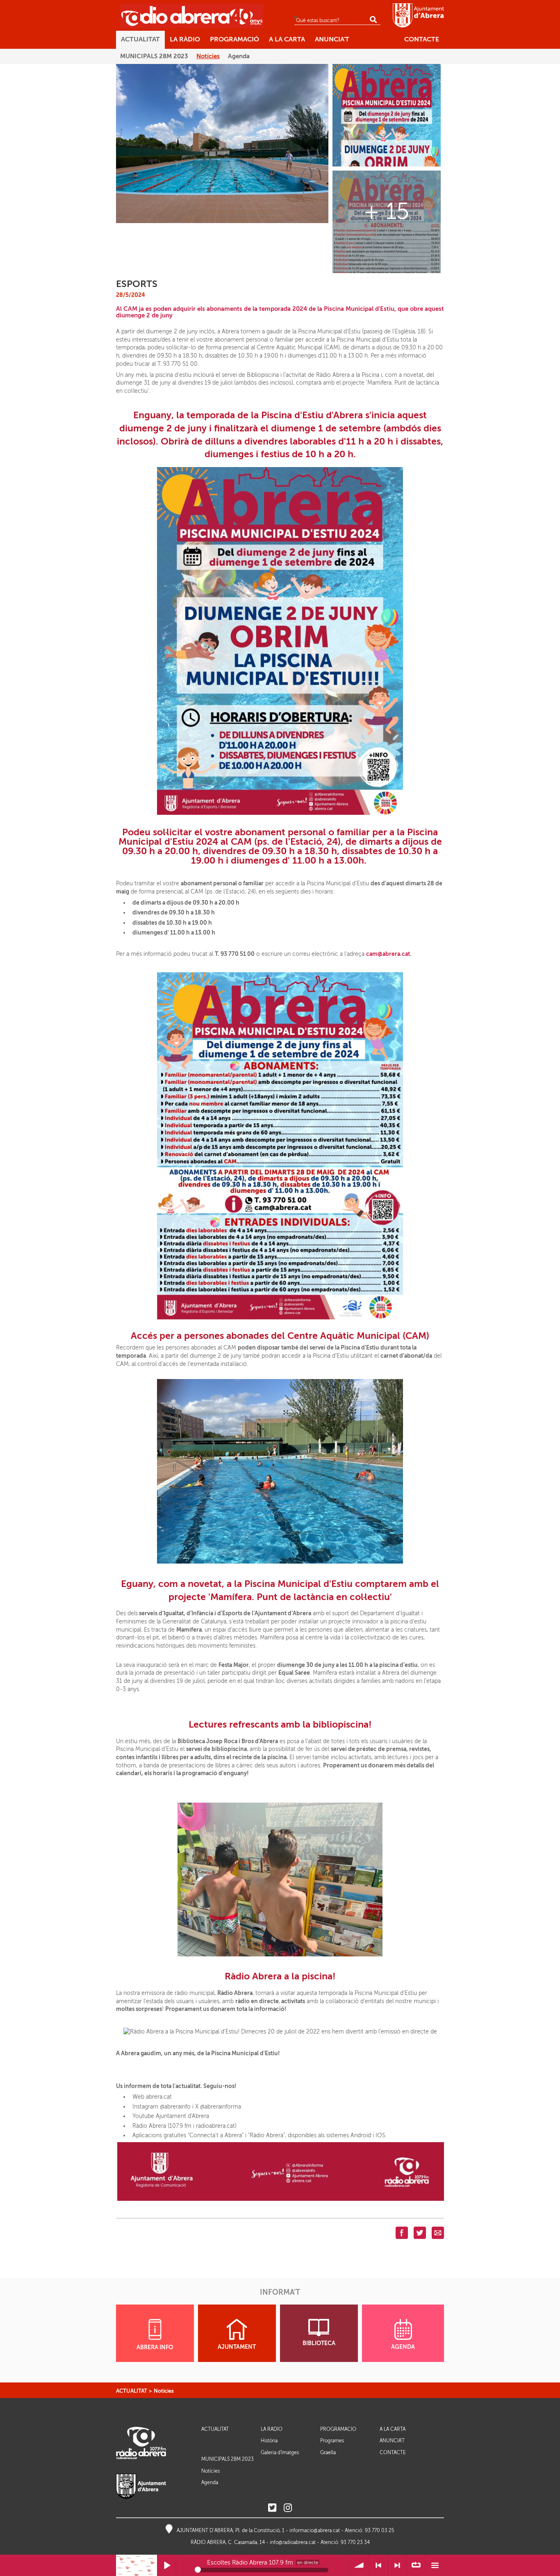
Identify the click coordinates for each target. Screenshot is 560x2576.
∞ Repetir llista (416, 2565)
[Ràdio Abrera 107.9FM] (192, 16)
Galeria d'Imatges (280, 2452)
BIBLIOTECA (319, 2343)
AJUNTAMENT (237, 2347)
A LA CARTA (392, 2429)
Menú (435, 2565)
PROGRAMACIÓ (338, 2429)
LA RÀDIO (271, 2429)
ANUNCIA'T (392, 2441)
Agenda (209, 2482)
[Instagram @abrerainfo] (288, 2508)
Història (269, 2441)
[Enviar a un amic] (438, 2232)
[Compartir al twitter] (420, 2232)
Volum (360, 2565)
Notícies (164, 2391)
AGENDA (403, 2347)
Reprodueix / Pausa (166, 2565)
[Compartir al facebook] (402, 2232)
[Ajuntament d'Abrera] (418, 15)
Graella (328, 2452)
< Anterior (378, 2565)
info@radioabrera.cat (293, 2542)
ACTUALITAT (131, 2391)
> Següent (397, 2565)
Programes (332, 2441)
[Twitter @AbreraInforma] (272, 2508)
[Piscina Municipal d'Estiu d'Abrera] (222, 143)
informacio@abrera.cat (314, 2530)
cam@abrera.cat (388, 954)
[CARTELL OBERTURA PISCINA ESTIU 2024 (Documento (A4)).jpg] (386, 115)
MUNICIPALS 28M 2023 (227, 2459)
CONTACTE (393, 2452)
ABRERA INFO (155, 2347)
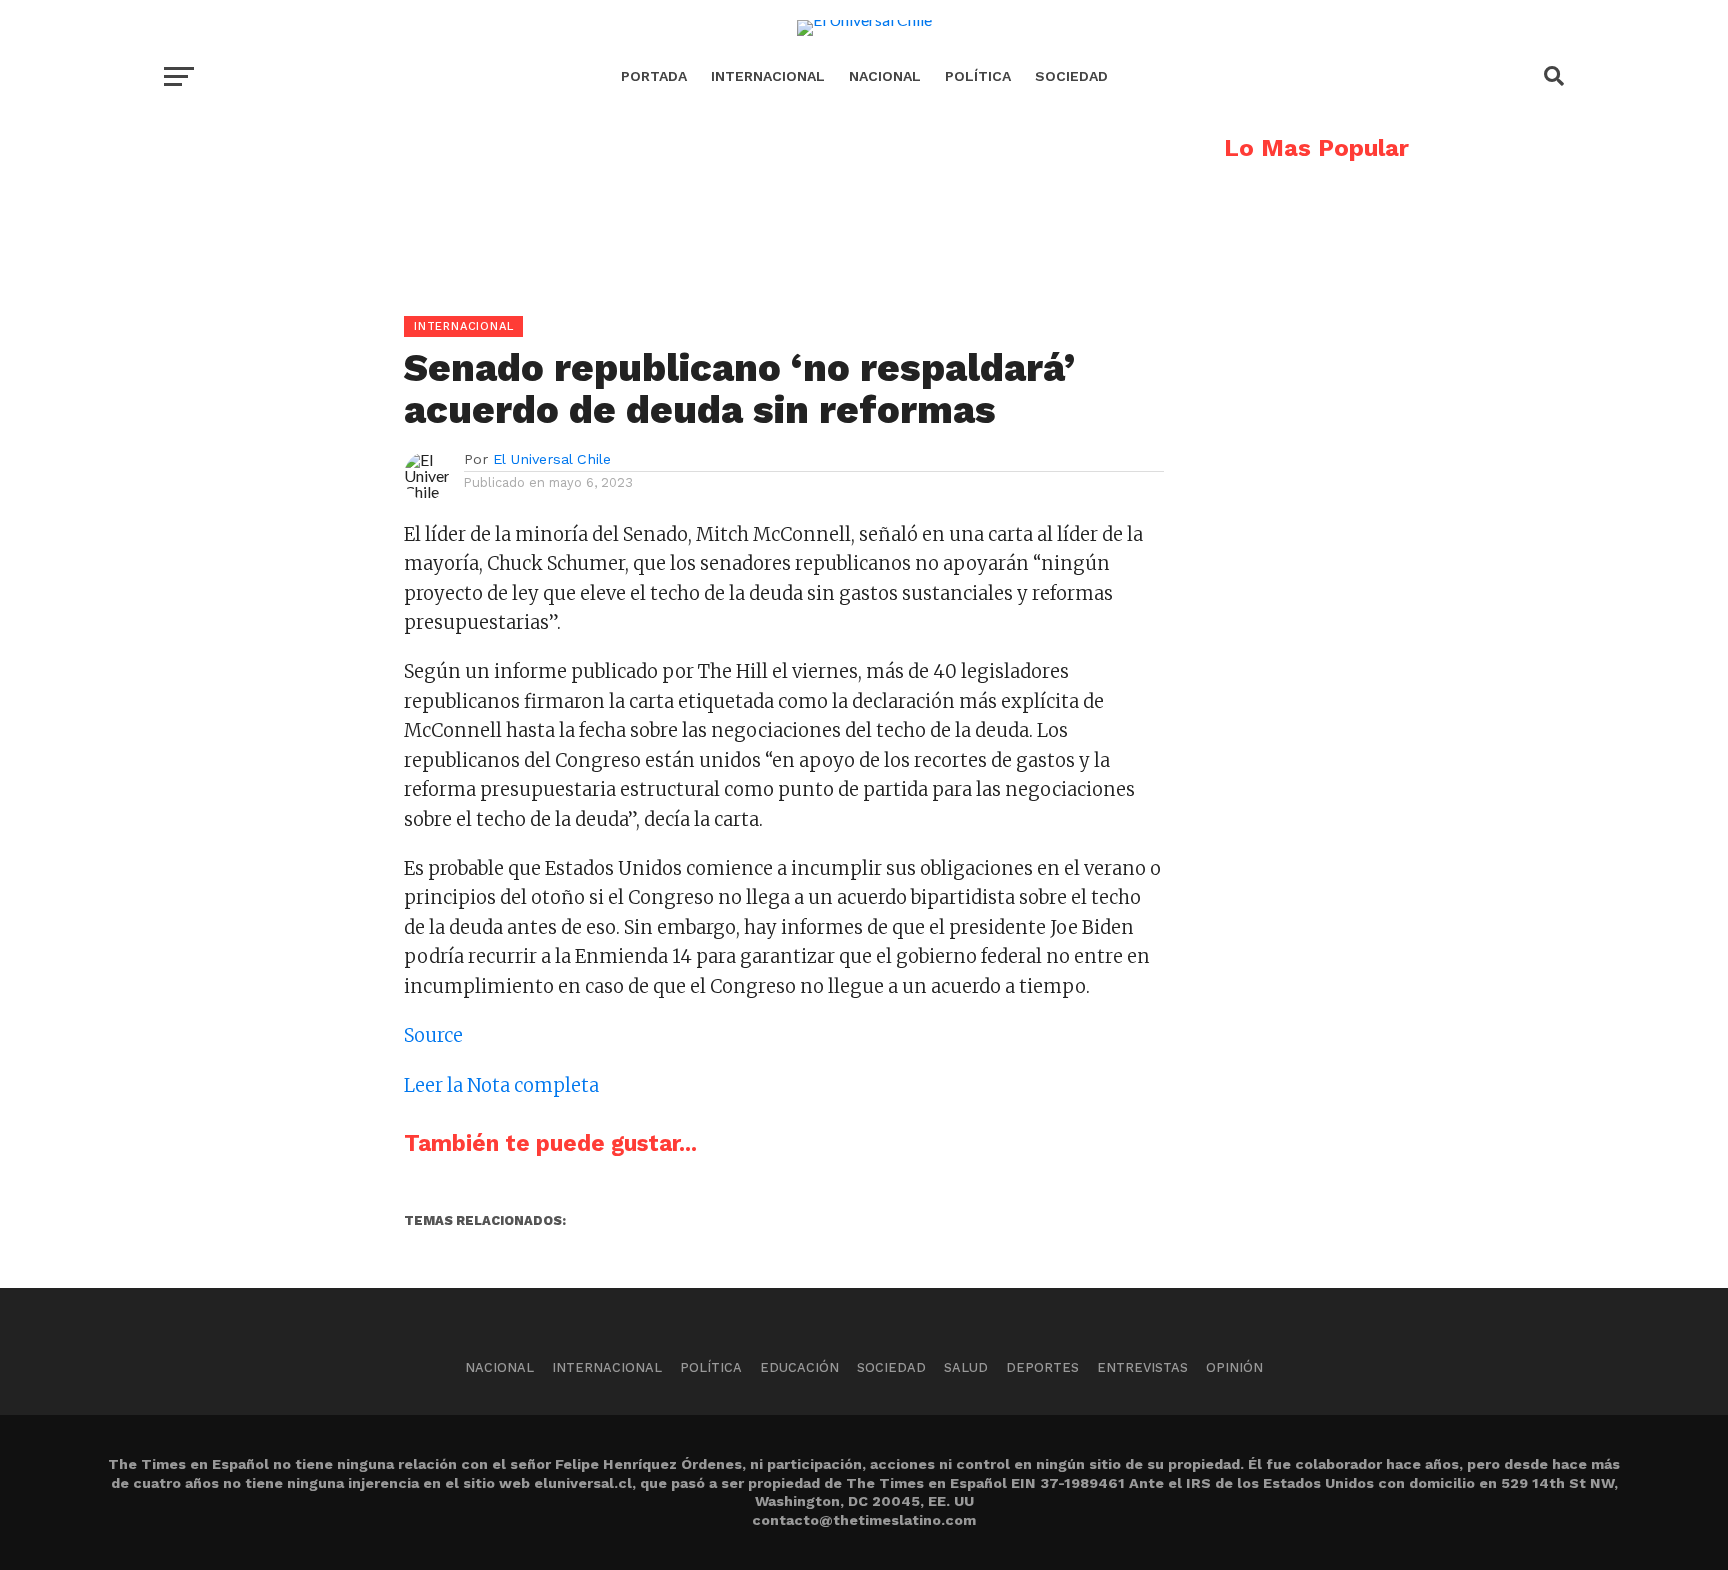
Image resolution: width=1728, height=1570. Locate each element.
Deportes (1042, 1367)
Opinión (1234, 1367)
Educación (799, 1367)
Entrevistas (1142, 1367)
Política (978, 76)
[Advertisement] (664, 276)
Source (433, 1035)
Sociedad (1071, 76)
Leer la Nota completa (501, 1085)
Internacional (768, 76)
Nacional (885, 76)
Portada (654, 76)
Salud (966, 1367)
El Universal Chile (552, 459)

○ ○ ○

_Try it_
All that should be printed is the lines from the one containing "LA RÀDIO (271, 2429)" through the last line of the material above, both ends included, exactly as they stand; please skip the pictures.

_Task solution_
LA RÀDIO (271, 2429)
ANUNCIA'T (392, 2441)
Agenda (209, 2482)
[Instagram @abrerainfo] (288, 2508)
Història (269, 2441)
[Enviar a un amic] (438, 2232)
[Compartir al twitter] (420, 2232)
Volum (360, 2565)
Notícies (164, 2391)
AGENDA (403, 2347)
Reprodueix / Pausa (166, 2565)
[Compartir al facebook] (402, 2232)
[Ajuntament d'Abrera] (418, 15)
Graella (328, 2452)
< Anterior (378, 2565)
info@radioabrera.cat (293, 2542)
ACTUALITAT (131, 2391)
> Següent (397, 2565)
Programes (332, 2441)
[Twitter @AbreraInforma] (272, 2508)
[Piscina Municipal d'Estiu d'Abrera] (222, 143)
informacio@abrera.cat (314, 2530)
cam@abrera.cat (388, 954)
[CARTELL OBERTURA PISCINA ESTIU 2024 (Documento (A4)).jpg] (386, 115)
MUNICIPALS 28M 2023 (227, 2459)
CONTACTE (393, 2452)
ABRERA INFO (155, 2347)
Image resolution: width=1728, height=1570. Locate each element.
Deportes (1042, 1367)
Opinión (1234, 1367)
Educación (799, 1367)
Entrevistas (1142, 1367)
Política (978, 76)
[Advertisement] (664, 276)
Source (433, 1035)
Sociedad (1071, 76)
Leer la Nota completa (501, 1085)
Internacional (768, 76)
Nacional (885, 76)
Portada (654, 76)
Salud (966, 1367)
El Universal Chile (552, 459)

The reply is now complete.